(Beginning of Source data)
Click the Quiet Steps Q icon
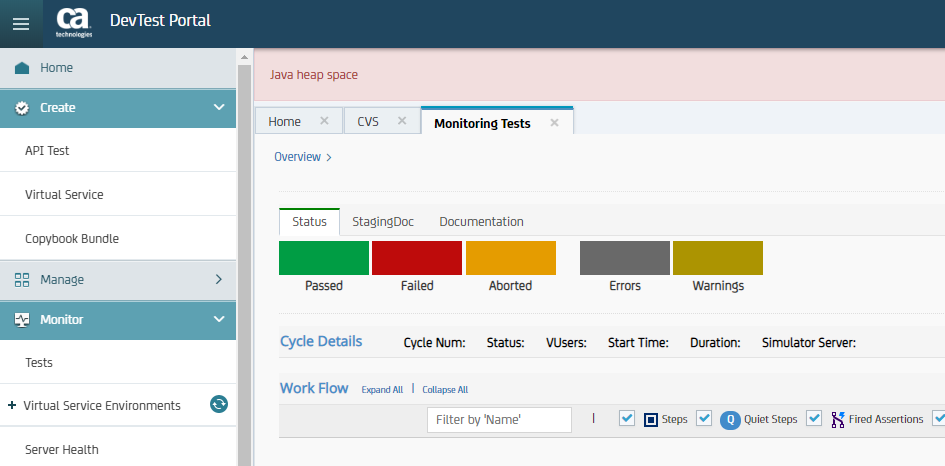Screen dimensions: 945x466 point(730,419)
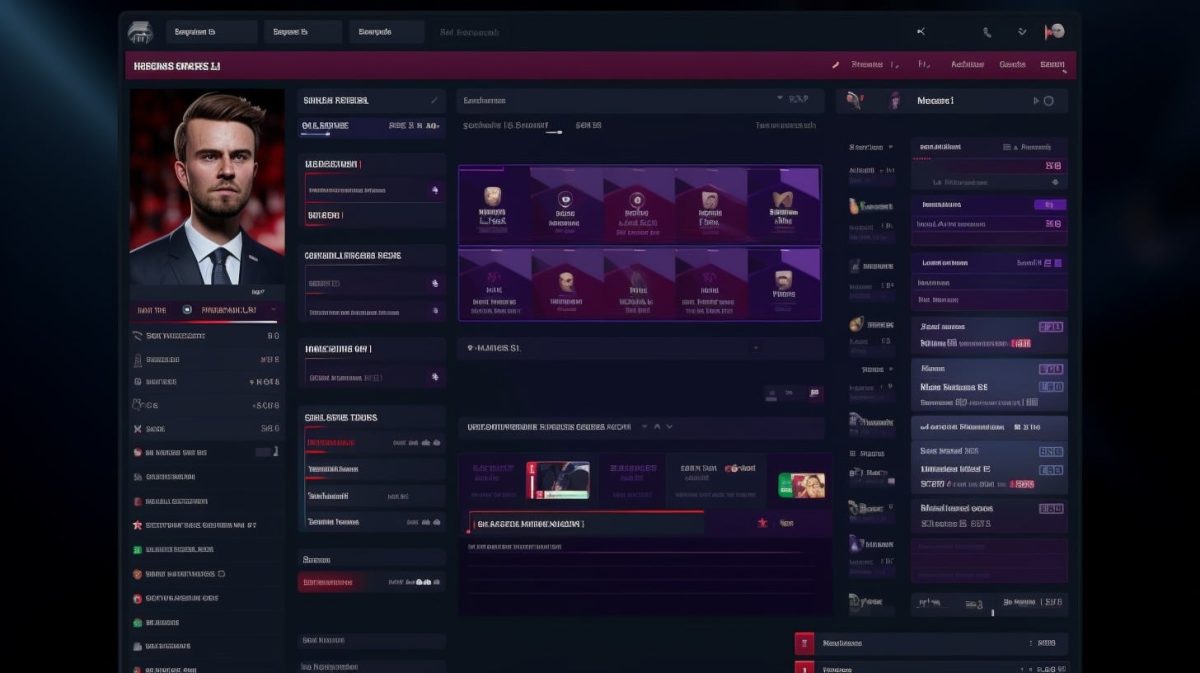
Task: Toggle the small switch beside nationality row
Action: [436, 189]
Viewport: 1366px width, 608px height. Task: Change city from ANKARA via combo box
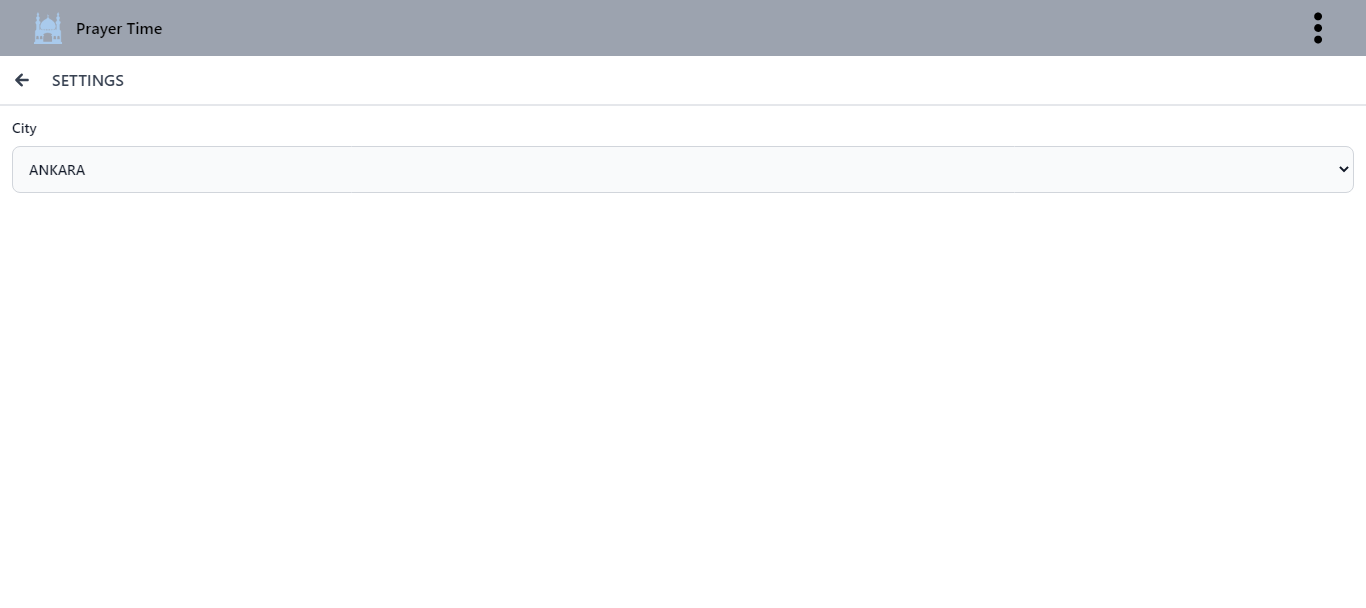pyautogui.click(x=683, y=170)
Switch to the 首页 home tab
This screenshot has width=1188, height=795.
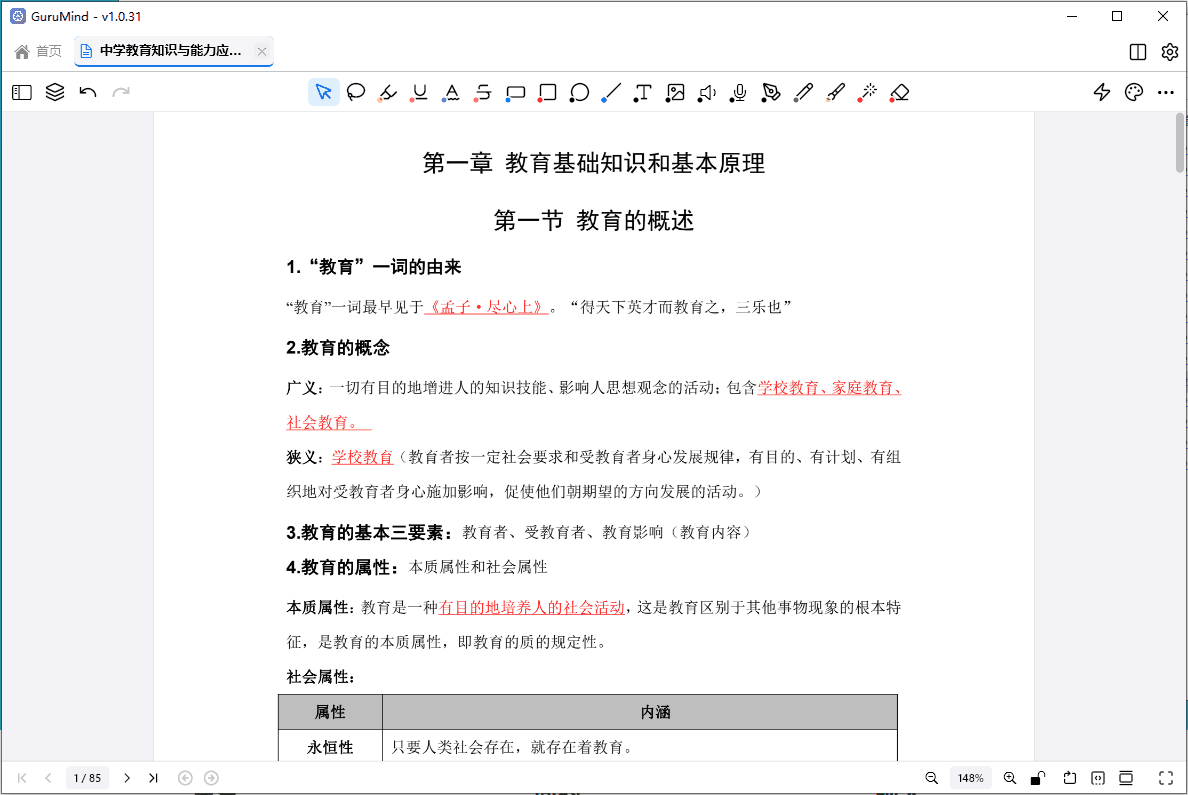(38, 51)
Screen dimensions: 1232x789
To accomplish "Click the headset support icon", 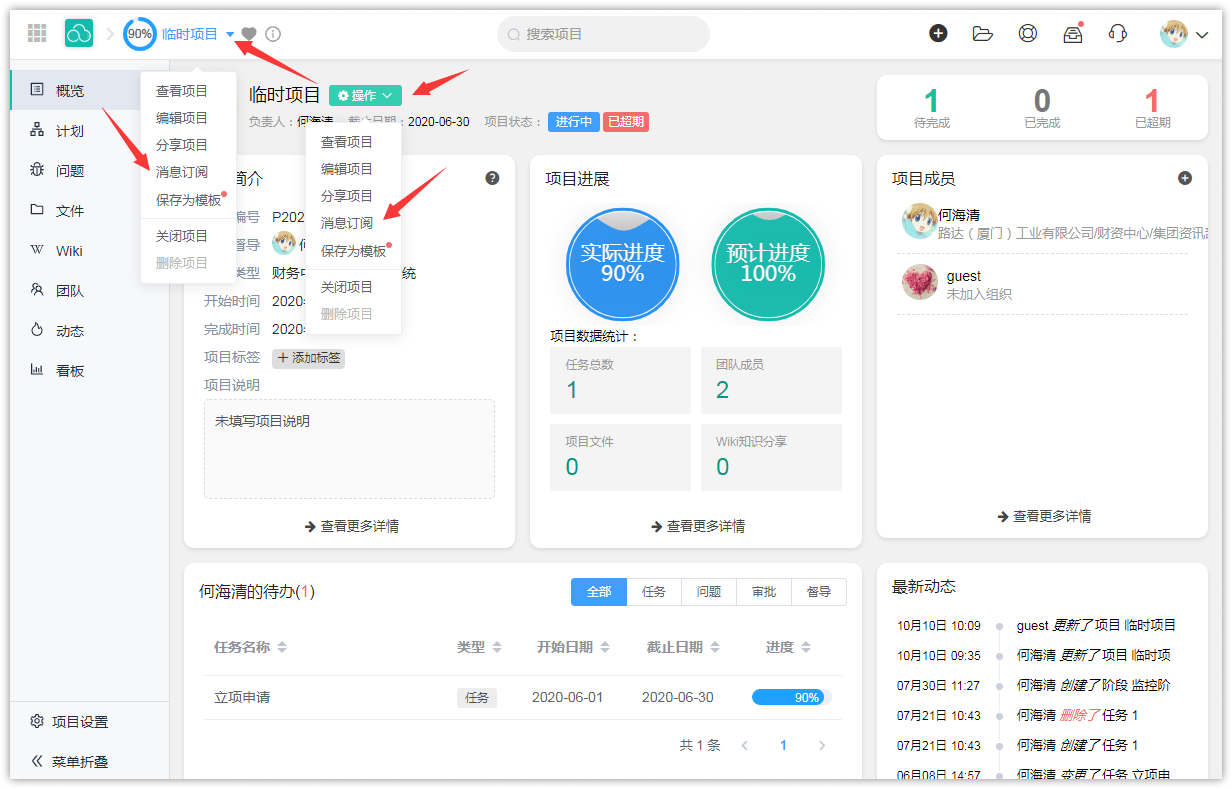I will coord(1118,34).
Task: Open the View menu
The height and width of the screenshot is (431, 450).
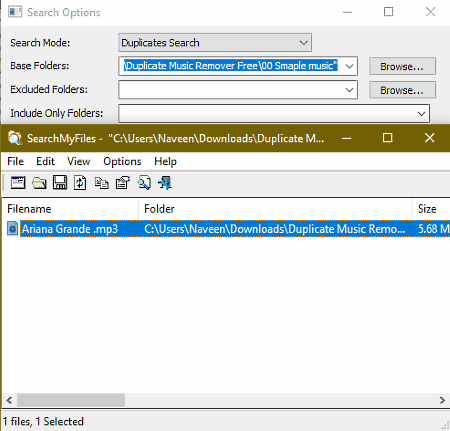Action: [x=79, y=161]
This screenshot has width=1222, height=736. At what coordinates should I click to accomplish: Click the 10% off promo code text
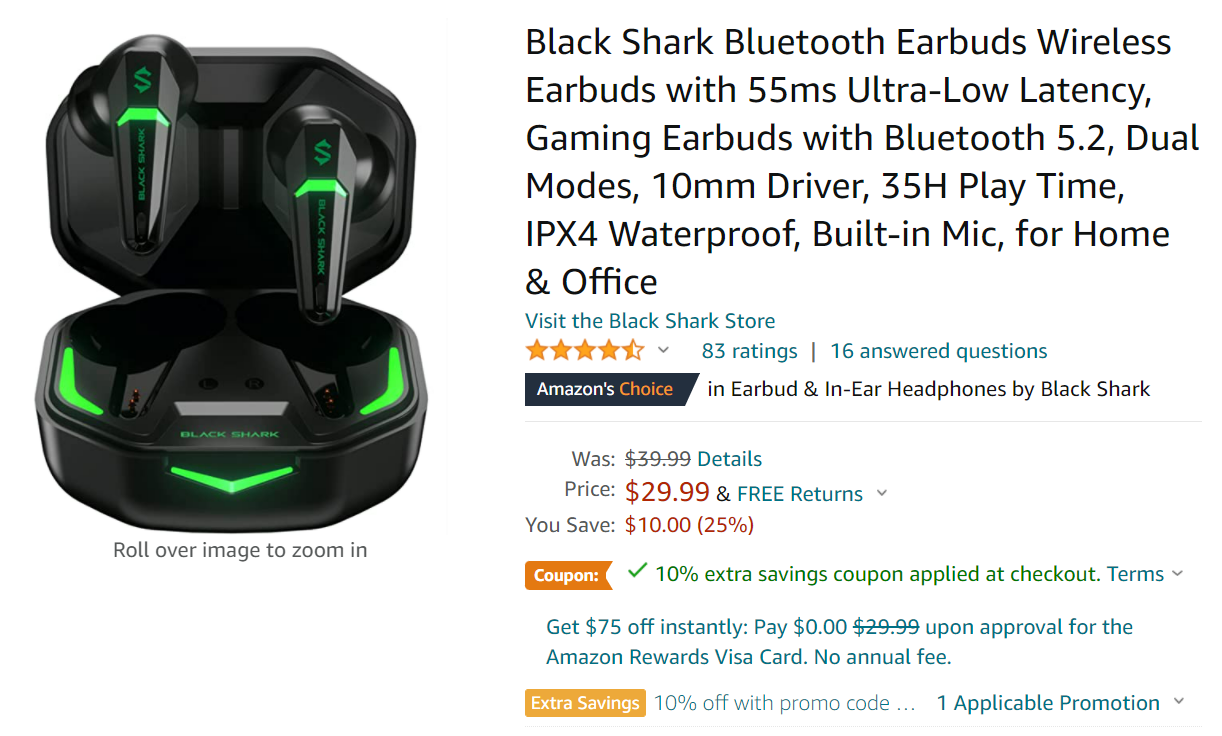pos(770,702)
(End of Source data)
Requirement:
From the line containing "Task: Open the View menu" down to the last line of the records above, repeat every line exactly and nothing else, dropping any pictures.

Answer below:
Task: Open the View menu
The height and width of the screenshot is (431, 450).
Action: [x=79, y=161]
This screenshot has width=1222, height=736. At what coordinates should I click to accomplish: Click the 10% off promo code text
pos(770,702)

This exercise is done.